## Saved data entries
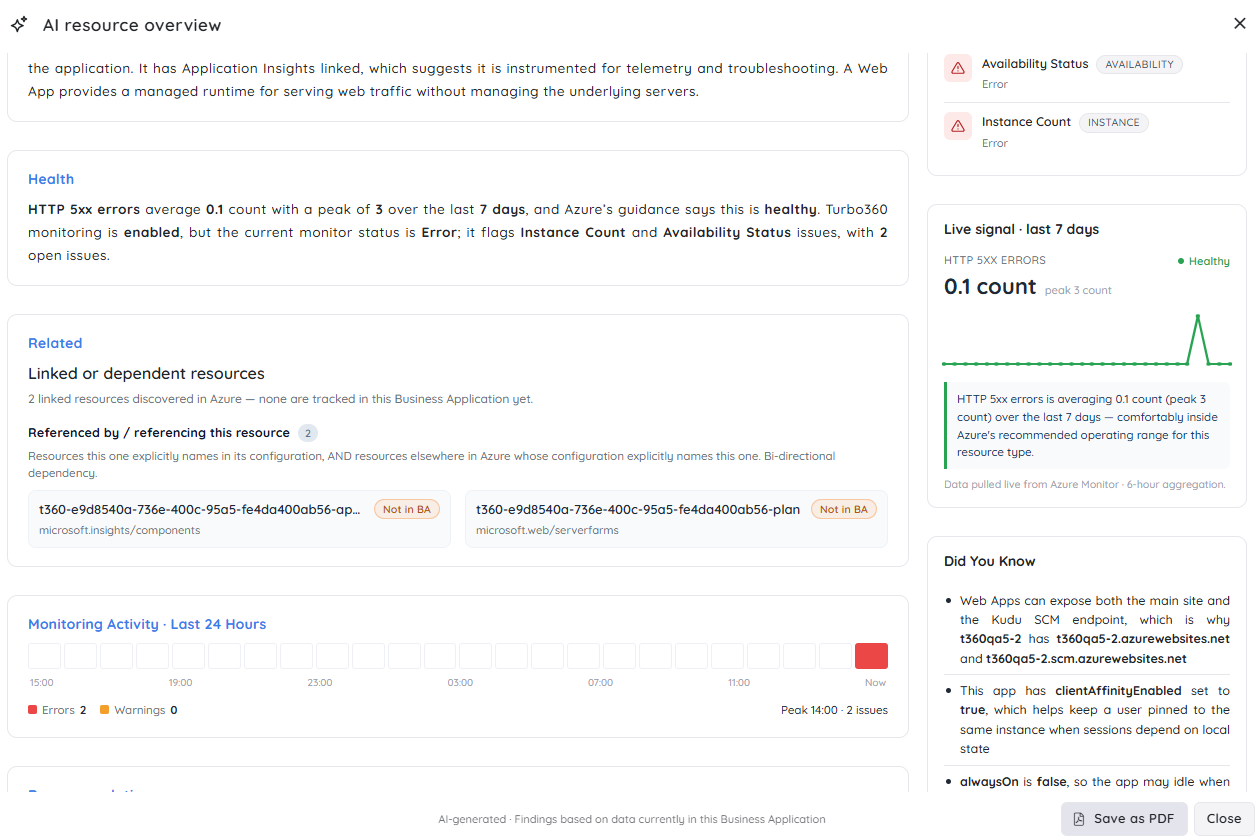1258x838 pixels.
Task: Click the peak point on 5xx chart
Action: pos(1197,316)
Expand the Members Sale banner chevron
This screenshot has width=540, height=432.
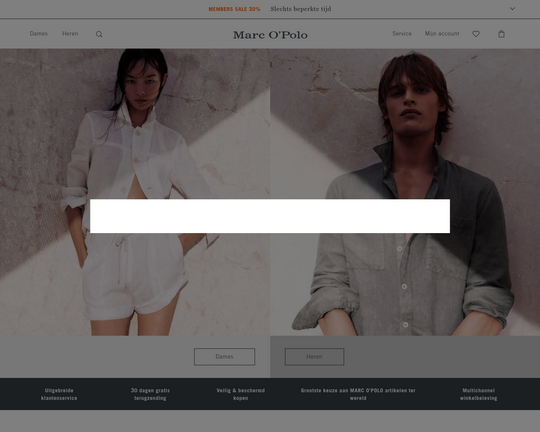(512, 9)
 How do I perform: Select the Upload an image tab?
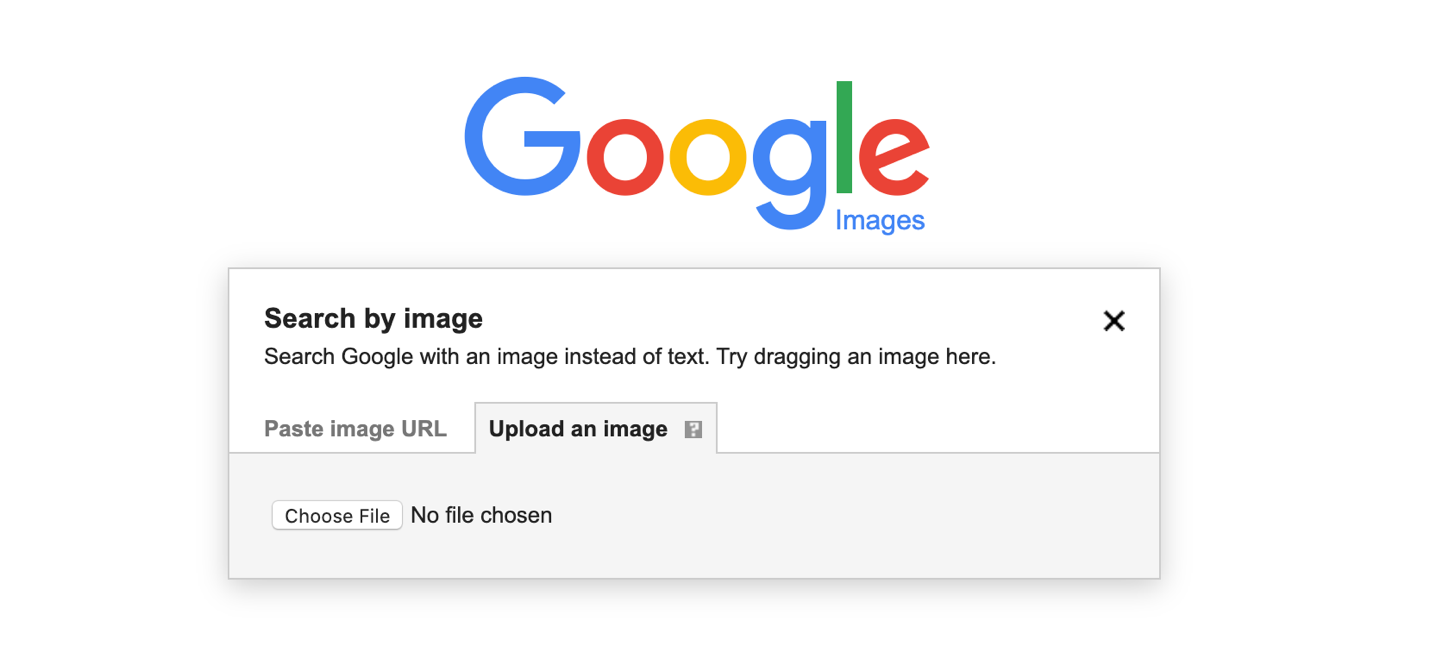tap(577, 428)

## Task prompt
Duplicate the material above line for line, omitting the pictures.

## Reply to the task
1258x838 pixels.
Task: Click the peak point on 5xx chart
Action: pos(1197,316)
Expand the Members Sale banner chevron
This screenshot has width=540, height=432.
(512, 9)
 How do I perform: Select the Upload an image tab?
tap(577, 428)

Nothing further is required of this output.